[INFORMATION PROVIDED Boundary: Start]
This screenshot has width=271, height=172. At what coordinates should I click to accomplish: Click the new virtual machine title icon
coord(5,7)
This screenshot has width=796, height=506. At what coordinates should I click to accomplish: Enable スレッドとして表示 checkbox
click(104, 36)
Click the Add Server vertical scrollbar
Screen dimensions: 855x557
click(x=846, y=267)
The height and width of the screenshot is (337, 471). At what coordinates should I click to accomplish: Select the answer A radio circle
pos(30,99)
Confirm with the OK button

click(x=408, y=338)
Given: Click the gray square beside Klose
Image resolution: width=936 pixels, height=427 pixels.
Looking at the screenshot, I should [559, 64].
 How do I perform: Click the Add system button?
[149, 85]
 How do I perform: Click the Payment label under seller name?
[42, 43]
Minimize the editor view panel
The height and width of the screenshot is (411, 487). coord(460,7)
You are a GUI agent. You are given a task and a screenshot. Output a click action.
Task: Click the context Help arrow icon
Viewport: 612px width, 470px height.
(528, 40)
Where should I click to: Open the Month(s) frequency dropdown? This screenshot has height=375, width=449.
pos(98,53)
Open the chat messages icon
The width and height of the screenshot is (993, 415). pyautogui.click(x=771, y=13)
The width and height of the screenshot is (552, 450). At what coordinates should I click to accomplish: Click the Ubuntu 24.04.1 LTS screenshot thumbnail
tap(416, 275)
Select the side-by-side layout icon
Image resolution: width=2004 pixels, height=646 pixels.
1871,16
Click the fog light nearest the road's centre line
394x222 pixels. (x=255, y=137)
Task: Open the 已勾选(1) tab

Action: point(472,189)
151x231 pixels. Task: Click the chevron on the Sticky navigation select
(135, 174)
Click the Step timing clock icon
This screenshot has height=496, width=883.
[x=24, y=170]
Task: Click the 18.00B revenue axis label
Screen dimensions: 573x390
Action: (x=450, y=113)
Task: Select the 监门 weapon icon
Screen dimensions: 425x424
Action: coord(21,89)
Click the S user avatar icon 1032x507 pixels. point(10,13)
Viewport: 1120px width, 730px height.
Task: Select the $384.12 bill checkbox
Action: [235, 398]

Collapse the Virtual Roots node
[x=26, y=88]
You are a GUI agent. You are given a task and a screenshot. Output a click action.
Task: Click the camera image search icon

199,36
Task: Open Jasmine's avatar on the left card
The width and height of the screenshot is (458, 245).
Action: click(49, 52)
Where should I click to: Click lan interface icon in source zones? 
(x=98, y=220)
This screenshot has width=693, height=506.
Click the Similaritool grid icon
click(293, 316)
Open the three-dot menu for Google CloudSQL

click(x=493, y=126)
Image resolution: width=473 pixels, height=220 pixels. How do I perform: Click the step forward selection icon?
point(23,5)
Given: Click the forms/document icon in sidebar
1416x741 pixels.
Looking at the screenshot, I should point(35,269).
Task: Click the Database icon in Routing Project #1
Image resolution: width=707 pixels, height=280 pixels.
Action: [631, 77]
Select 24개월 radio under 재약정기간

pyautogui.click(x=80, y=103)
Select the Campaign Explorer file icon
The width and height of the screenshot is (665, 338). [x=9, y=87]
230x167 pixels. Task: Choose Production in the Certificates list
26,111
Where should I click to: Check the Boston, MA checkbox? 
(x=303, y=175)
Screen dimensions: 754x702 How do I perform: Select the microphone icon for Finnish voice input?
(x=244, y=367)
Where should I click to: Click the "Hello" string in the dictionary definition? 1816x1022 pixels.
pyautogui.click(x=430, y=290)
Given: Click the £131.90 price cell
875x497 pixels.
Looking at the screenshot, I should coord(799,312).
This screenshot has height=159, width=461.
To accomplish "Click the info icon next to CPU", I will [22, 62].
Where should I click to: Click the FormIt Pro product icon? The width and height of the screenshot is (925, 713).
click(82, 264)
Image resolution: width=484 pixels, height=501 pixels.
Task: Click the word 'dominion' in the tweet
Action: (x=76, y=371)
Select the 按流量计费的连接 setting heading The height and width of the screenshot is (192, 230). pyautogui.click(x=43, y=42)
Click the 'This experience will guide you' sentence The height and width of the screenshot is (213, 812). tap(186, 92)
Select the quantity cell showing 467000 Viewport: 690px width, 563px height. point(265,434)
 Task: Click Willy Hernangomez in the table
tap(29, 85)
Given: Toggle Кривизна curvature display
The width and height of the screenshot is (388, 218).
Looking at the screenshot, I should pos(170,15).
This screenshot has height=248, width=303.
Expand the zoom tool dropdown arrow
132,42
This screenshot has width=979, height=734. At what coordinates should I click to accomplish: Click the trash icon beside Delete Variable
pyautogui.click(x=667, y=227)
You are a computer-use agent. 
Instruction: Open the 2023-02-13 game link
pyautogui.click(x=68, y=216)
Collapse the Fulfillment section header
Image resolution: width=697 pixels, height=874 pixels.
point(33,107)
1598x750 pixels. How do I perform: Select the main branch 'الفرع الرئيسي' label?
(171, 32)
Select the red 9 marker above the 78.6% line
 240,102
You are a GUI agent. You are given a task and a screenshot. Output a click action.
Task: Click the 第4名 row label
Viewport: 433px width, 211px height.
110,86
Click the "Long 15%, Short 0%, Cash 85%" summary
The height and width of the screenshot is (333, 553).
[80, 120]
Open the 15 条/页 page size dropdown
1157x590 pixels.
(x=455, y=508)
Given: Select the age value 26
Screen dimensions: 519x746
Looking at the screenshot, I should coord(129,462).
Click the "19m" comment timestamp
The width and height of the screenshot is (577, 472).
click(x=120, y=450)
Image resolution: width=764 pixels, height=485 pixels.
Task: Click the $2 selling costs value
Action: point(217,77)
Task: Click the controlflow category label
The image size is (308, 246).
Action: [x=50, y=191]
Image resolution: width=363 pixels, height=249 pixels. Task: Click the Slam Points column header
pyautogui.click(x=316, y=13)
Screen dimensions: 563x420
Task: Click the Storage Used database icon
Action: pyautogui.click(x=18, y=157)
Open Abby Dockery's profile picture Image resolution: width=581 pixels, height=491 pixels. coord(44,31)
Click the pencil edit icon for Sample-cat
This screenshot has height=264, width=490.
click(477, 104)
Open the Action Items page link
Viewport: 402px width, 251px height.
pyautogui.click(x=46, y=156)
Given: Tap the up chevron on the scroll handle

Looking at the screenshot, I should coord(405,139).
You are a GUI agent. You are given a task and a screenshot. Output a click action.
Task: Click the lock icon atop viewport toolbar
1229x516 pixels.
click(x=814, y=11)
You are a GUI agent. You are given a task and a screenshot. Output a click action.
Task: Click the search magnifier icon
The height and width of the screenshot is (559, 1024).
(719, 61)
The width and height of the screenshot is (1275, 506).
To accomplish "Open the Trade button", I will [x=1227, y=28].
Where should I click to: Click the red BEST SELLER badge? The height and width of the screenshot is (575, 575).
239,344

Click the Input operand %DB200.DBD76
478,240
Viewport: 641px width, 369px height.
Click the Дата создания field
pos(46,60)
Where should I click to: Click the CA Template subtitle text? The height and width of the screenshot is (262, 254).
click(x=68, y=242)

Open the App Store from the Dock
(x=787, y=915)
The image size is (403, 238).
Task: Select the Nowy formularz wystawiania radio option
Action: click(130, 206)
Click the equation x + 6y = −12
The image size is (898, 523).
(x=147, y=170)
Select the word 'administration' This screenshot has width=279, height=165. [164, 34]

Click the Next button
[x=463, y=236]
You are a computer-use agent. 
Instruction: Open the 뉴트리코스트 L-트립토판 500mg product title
[INFORMATION PROVIDED Boundary: End]
WORK ORDER »
Starting at the line above that contains "This screenshot has height=496, width=883.", write out each line exactly until the line that contains "Task: Click the Database" has been written, and stop there.

SOLUTION FOR THIS TASK »
This screenshot has height=496, width=883.
[x=24, y=170]
Task: Click the 18.00B revenue axis label
Screen dimensions: 573x390
Action: (x=450, y=113)
Task: Select the 监门 weapon icon
Screen dimensions: 425x424
Action: coord(21,89)
Click the S user avatar icon 1032x507 pixels. point(10,13)
Viewport: 1120px width, 730px height.
Task: Select the $384.12 bill checkbox
Action: [235, 398]

Collapse the Virtual Roots node
[x=26, y=88]
You are a GUI agent. You are given a task and a screenshot. Output a click action.
Task: Click the camera image search icon

199,36
Task: Open Jasmine's avatar on the left card
The width and height of the screenshot is (458, 245).
Action: click(49, 52)
Where should I click to: Click lan interface icon in source zones? 
(x=98, y=220)
This screenshot has width=693, height=506.
Click the Similaritool grid icon
click(293, 316)
Open the three-dot menu for Google CloudSQL

click(x=493, y=126)
Image resolution: width=473 pixels, height=220 pixels. How do I perform: Click the step forward selection icon?
point(23,5)
Given: Click the forms/document icon in sidebar
1416x741 pixels.
Looking at the screenshot, I should point(35,269).
Task: Click the Database icon in Routing Project #1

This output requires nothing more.